*Requirement*: Copy the listing below word for word, starting at the line with "Find the location" and ending with the line with "Looking at the image, I should click on (1758, 1035).", including both of those lines.

• • • • •

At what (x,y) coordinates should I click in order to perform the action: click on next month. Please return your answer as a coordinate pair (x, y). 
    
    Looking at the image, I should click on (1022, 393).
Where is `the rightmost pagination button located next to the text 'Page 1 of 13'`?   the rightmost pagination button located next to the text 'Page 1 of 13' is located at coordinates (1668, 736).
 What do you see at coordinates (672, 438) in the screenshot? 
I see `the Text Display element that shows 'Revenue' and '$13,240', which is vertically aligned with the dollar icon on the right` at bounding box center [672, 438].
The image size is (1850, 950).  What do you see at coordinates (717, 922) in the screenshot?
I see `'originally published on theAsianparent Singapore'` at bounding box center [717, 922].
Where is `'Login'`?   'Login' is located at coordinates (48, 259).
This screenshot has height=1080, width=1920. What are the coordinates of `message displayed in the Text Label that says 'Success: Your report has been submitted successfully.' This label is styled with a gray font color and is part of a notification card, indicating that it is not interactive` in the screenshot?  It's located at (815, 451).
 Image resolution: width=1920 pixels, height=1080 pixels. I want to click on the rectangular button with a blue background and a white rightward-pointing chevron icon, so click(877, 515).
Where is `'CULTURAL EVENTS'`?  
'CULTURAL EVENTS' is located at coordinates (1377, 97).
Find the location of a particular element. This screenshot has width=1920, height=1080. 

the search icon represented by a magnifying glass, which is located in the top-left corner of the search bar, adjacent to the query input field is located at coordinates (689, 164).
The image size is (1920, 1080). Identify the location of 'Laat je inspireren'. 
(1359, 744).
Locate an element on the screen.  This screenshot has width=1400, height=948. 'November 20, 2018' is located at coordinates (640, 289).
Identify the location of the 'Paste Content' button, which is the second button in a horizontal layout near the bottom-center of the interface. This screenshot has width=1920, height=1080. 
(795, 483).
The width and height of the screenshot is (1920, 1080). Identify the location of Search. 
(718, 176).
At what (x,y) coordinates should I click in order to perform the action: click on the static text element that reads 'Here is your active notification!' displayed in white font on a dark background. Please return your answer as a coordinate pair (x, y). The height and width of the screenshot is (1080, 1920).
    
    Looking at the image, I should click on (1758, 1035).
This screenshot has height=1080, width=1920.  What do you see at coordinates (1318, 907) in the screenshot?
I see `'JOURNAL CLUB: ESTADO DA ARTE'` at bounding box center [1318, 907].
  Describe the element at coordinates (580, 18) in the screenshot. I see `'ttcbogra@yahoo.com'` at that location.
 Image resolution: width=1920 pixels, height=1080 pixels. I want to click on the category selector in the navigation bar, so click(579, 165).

• • • • •

*Answer in full*:
Find the location of a particular element. This screenshot has width=1920, height=1080. 

the search icon represented by a magnifying glass, which is located in the top-left corner of the search bar, adjacent to the query input field is located at coordinates (689, 164).
The image size is (1920, 1080). Identify the location of 'Laat je inspireren'. 
(1359, 744).
Locate an element on the screen.  This screenshot has width=1400, height=948. 'November 20, 2018' is located at coordinates (640, 289).
Identify the location of the 'Paste Content' button, which is the second button in a horizontal layout near the bottom-center of the interface. This screenshot has width=1920, height=1080. 
(795, 483).
The width and height of the screenshot is (1920, 1080). Identify the location of Search. 
(718, 176).
At what (x,y) coordinates should I click in order to perform the action: click on the static text element that reads 'Here is your active notification!' displayed in white font on a dark background. Please return your answer as a coordinate pair (x, y). The height and width of the screenshot is (1080, 1920).
    
    Looking at the image, I should click on (1758, 1035).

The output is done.